Input data:
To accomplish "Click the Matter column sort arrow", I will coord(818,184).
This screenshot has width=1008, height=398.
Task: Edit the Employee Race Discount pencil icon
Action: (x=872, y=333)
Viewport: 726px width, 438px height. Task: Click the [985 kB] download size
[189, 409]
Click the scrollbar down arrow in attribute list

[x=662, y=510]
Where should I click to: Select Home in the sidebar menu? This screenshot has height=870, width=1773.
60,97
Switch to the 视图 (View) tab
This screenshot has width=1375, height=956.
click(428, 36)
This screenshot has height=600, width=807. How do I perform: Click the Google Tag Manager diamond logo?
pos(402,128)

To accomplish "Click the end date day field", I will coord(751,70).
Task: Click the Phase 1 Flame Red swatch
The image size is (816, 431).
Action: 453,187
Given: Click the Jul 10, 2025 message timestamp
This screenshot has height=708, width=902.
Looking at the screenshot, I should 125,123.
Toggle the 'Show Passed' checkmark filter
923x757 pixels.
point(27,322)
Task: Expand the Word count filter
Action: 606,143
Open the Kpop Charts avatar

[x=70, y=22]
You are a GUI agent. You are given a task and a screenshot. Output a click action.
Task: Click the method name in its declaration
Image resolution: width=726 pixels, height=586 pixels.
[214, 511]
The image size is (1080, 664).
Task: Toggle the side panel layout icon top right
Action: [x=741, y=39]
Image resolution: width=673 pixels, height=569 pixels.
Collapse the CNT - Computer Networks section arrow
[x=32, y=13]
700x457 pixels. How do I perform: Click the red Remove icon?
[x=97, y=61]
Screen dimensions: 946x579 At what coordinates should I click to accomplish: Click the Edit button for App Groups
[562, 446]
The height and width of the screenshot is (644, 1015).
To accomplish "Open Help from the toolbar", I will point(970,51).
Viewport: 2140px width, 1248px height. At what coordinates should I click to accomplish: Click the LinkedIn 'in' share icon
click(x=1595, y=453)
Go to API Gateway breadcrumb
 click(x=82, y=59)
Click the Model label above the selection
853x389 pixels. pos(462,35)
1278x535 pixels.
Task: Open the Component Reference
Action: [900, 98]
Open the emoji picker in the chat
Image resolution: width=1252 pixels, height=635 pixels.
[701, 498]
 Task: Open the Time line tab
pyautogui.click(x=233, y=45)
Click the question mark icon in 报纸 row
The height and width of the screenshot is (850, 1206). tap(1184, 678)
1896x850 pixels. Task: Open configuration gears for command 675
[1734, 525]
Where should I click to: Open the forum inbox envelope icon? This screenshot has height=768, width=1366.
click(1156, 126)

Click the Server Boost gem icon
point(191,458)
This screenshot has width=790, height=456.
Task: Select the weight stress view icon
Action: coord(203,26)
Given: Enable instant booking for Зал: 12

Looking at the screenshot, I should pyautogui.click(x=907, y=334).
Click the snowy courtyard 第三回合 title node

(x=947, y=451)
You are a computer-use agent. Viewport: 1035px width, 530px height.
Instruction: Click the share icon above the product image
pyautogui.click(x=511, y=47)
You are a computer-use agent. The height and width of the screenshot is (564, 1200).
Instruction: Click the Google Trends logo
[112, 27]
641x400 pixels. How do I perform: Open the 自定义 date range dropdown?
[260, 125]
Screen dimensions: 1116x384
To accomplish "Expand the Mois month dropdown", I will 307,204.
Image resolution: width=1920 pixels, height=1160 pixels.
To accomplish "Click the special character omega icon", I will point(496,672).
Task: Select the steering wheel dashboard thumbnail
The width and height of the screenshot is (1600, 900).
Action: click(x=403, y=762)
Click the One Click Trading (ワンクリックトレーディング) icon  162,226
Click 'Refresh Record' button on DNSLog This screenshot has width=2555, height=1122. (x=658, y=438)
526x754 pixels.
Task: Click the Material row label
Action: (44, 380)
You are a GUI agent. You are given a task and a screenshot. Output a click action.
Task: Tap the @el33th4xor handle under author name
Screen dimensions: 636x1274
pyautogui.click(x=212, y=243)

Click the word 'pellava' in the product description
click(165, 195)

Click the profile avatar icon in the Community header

Problem to work on: Copy, from the material, each line that holds the string "name".

Response below:
Task: Click the method name in its declaration
Task: Tap the @el33th4xor handle under author name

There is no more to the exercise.